Simbolo della Passione (la leggenda narra che, nell’estrarre le spine dalla corona di Cristo, rimanesse ferito macchiandosi per sempre del suo sangue), il cardellino è stato fonte d’ispirazione per tantissimi artisti, da Raffaello nel famoso dipinto Madonna del cardellino a Vivaldi che cercò di imitarne il canto nel concerto per flauto Il Gardellino.
In Regione Lombardia qualcuno gli vuole sparare.

Nel mezzo di una pandemia in cui non ha certo brillato per la gestione dell’emergenza, nella Regione del Presidente Fontana si trova il tempo per l’ennesimo attacco alla fauna selvatica: tra norme che rendono più difficile il contrasto al bracconaggio e richieste di caccia in deroga su diverse specie, come appunto il cardellino, non passa giorno senza che uno sparuto gruppo di politici regionali non lavori per tutelare gli interessi delle frange più estremiste di cacciatori «sparatutto», in palese violazione delle norme di tutela di animali e ambiente e calpestando tante sentenze di Tar e Consiglio di Stato.

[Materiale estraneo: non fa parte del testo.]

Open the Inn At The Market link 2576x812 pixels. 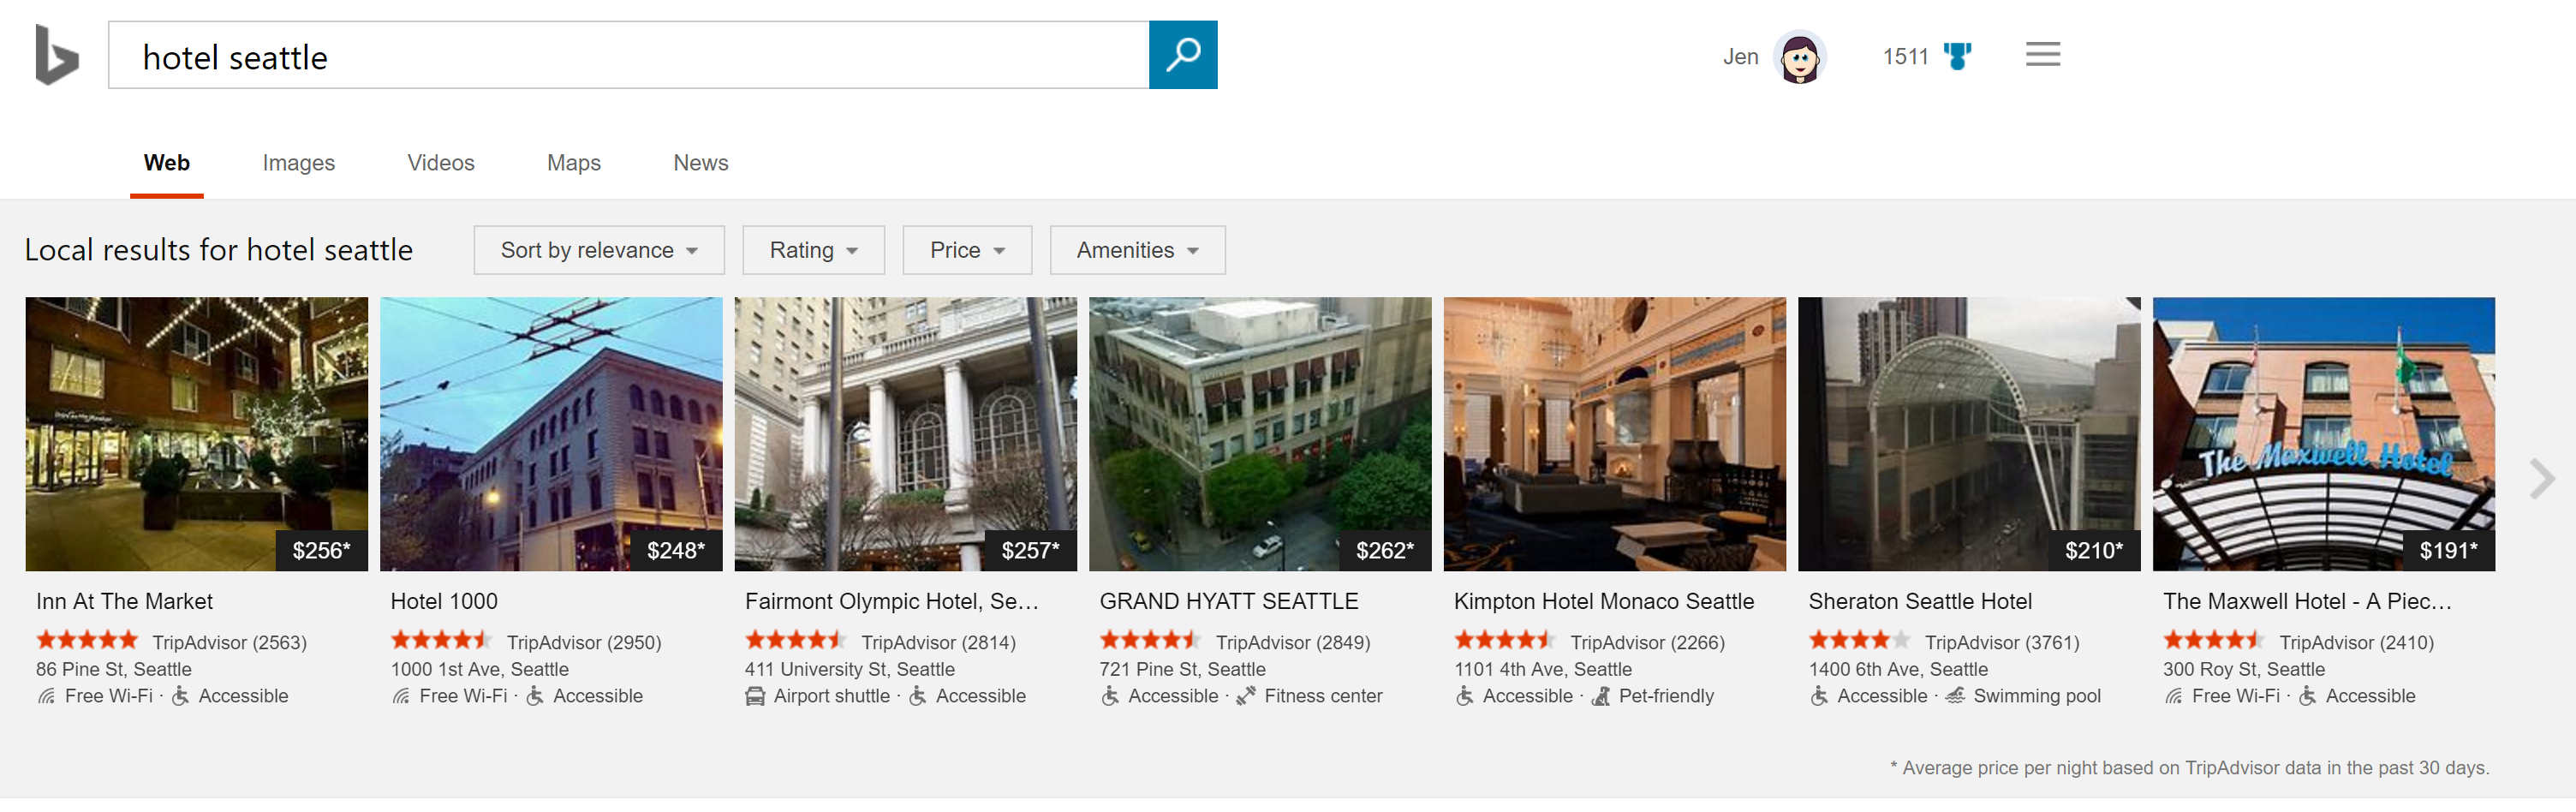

È di pochi giorni fa l’approvazione di una Delibera per consentire la caccia degli uccelli migratori nei valichi montani che per legge devono essere vietati alla caccia, mentre si prospetta un’altra raffica di modifiche alla Legge Regionale n. 26/93, probabilmente la legge più «manipolata» della storia, sempre con l’intento di stravolgere il già difficile equilibrio tra il valore primario della tutela della fauna e la concessione di esercitare l’attività venatoria: si torna così a ipotizzare la riapertura degli impianti di cattura con le reti (roccoli), nonché nuove deroghe sui piccoli uccelli protetti. Il cacciatore e consigliere regionale della Lega Nord, Floriano Massardi, ha presentato una proposta per la caccia a cardellino, verdone, lucherino, fringuello, peppola, frosone, pispola, storno e tordela. Un bel passo indietro di 50 anni che consentirebbe l’uccisione di piccoli uccelli canori, le cui popolazioni sono in costante declino, ma anche una perdita di tempo e di denaro pubblico dopo la recente sentenza della Corte di Giustizia Europea sulle catture in Francia che ha messo la pietra tombale sulla questione.

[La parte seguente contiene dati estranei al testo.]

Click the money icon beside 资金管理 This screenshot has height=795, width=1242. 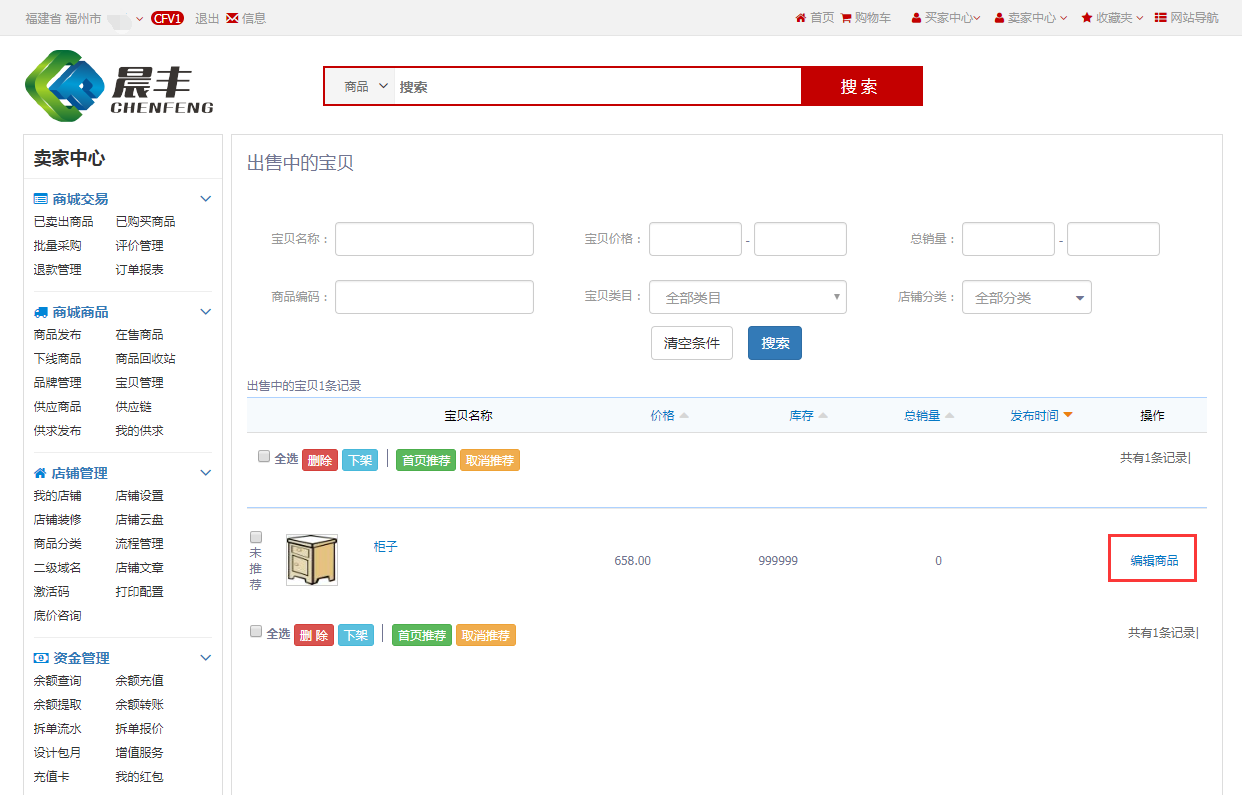pos(41,658)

Come se non bastasse, le associazioni venatorie hanno chiesto alla Giunta Regionale di modificare le norme che regolano il possesso di richiami vivi per la caccia, finendo così per agevolare il commercio illegale di uccelli e il bracconaggio. Per chi rappresenta i cacciatori lombardi i controlli delle forze dell’ordine provocherebbero «sconcerto e forte insicurezza» tra i loro affiliati: che è un po’ come chiedere l’eliminazione di semafori e limiti di velocità nelle strade per non «sconcertare» gli automobilisti scorretti.

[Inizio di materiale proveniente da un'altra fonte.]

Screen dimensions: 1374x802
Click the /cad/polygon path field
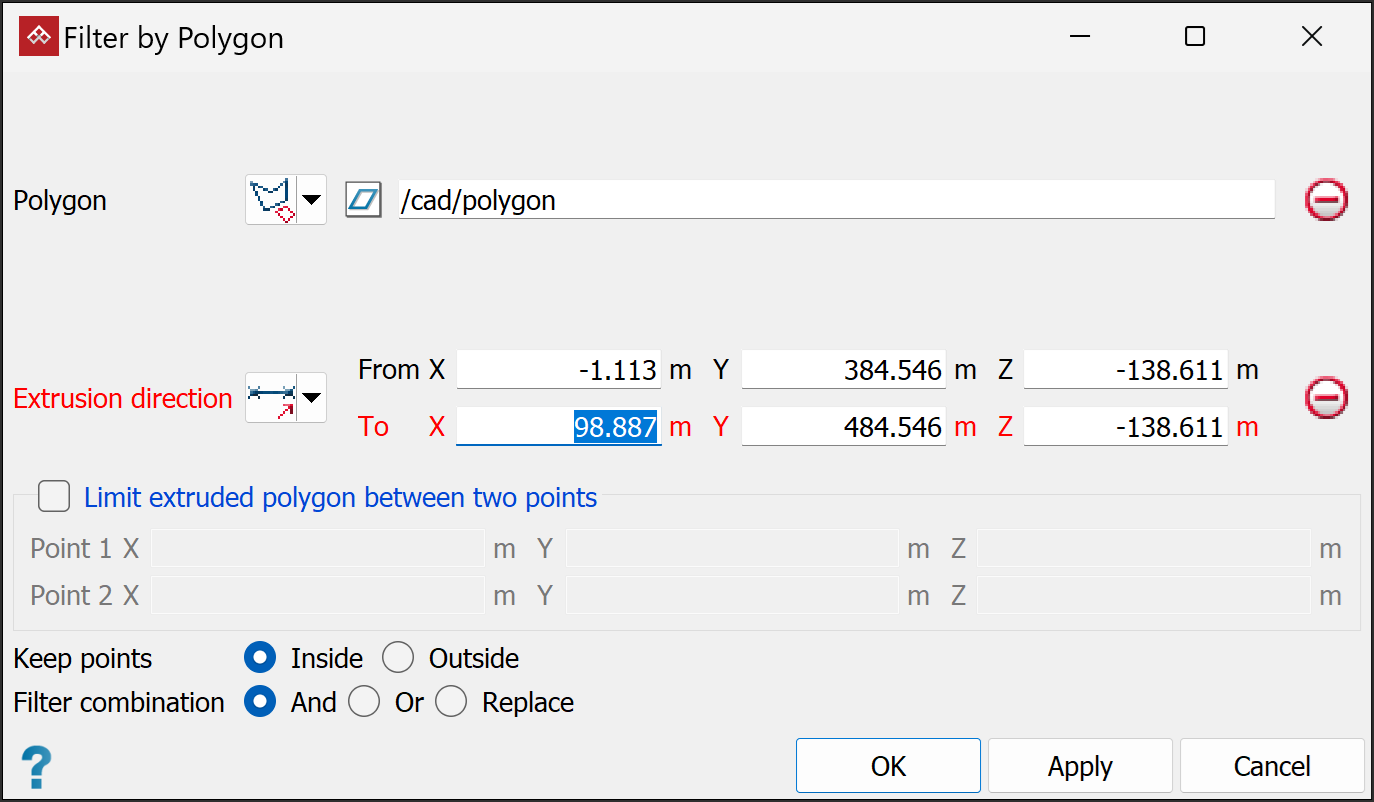[x=835, y=200]
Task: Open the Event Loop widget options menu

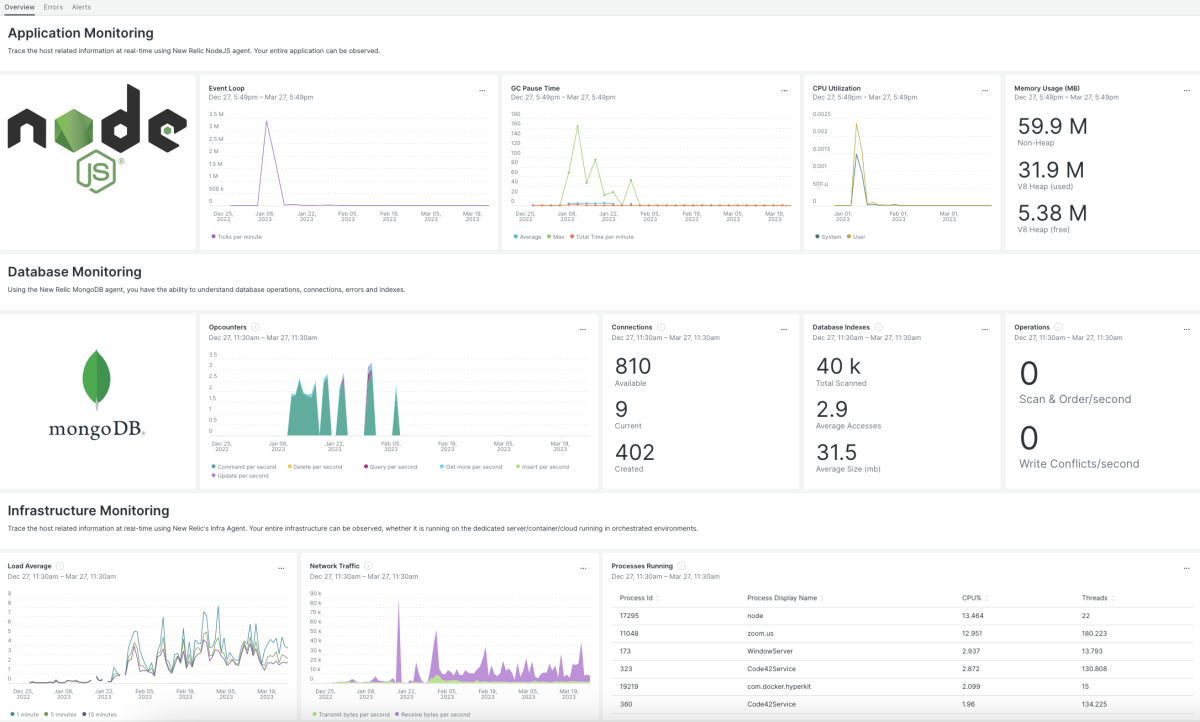Action: pyautogui.click(x=481, y=89)
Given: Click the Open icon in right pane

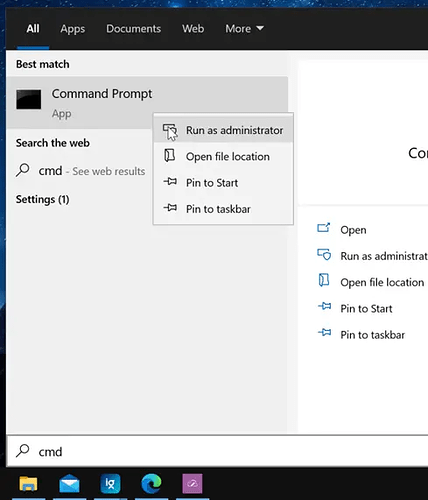Looking at the screenshot, I should coord(324,229).
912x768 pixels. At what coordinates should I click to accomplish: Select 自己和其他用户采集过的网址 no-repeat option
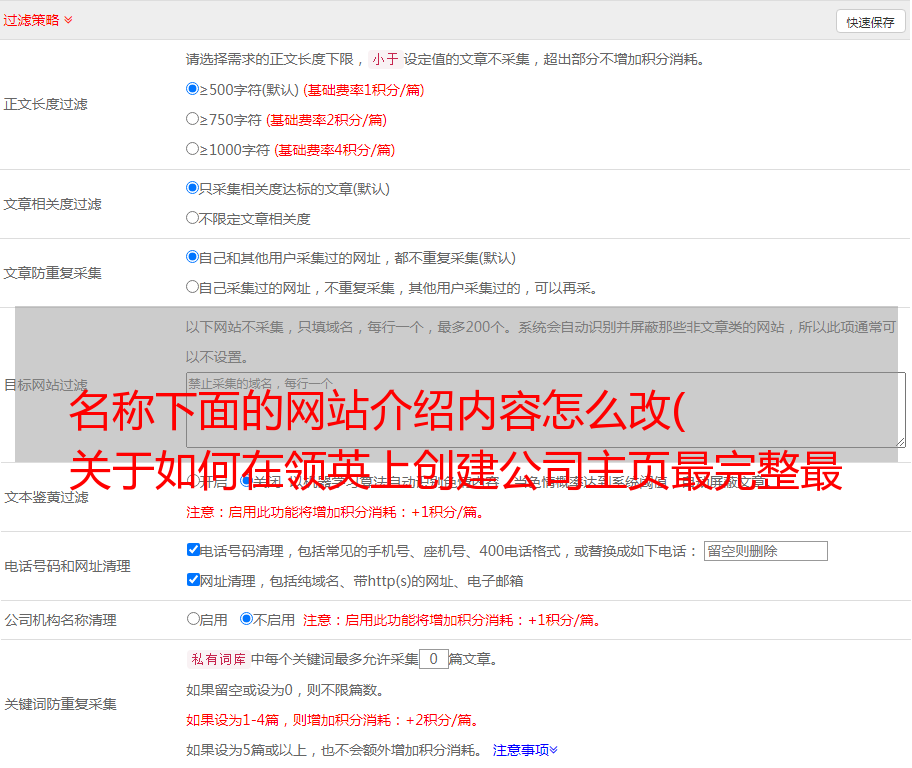(x=193, y=257)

Non usano mezze parole le associazioni ambientaliste e animaliste lombarde, parlando di «inaccettabile servilismo nei confronti di una lobby venatoria pronta a chiedere di violare la legge pur di uccidere sempre di più». Del resto il legislatore regionale sa bene che, ad esempio, la protezione nei valichi non è una facoltà, ma un obbligo derivante dalla legislazione comunitaria e da quella nazionale del 1992, eppure continua a introdurre deroghe per consentire il massacro di uccelli in luoghi di passaggio obbligatorio durante la loro migrazione. E così le Associazioni chiedono a consiglieri, dirigenti e funzionari regionali «il ritorno alla legalità, ognuno per il proprio ruolo: dopo anni di sudditanza nei confronti dell’estremismo venatorio, la Regione Lombardia metta al centro della sua azione le politiche ambientali e la tutela della fauna, bene indisponibile dello Stato, e non accontenti uno sparuto gruppo di cittadini, portatori di interessi privati, e allergici alle regole e alla civiltà».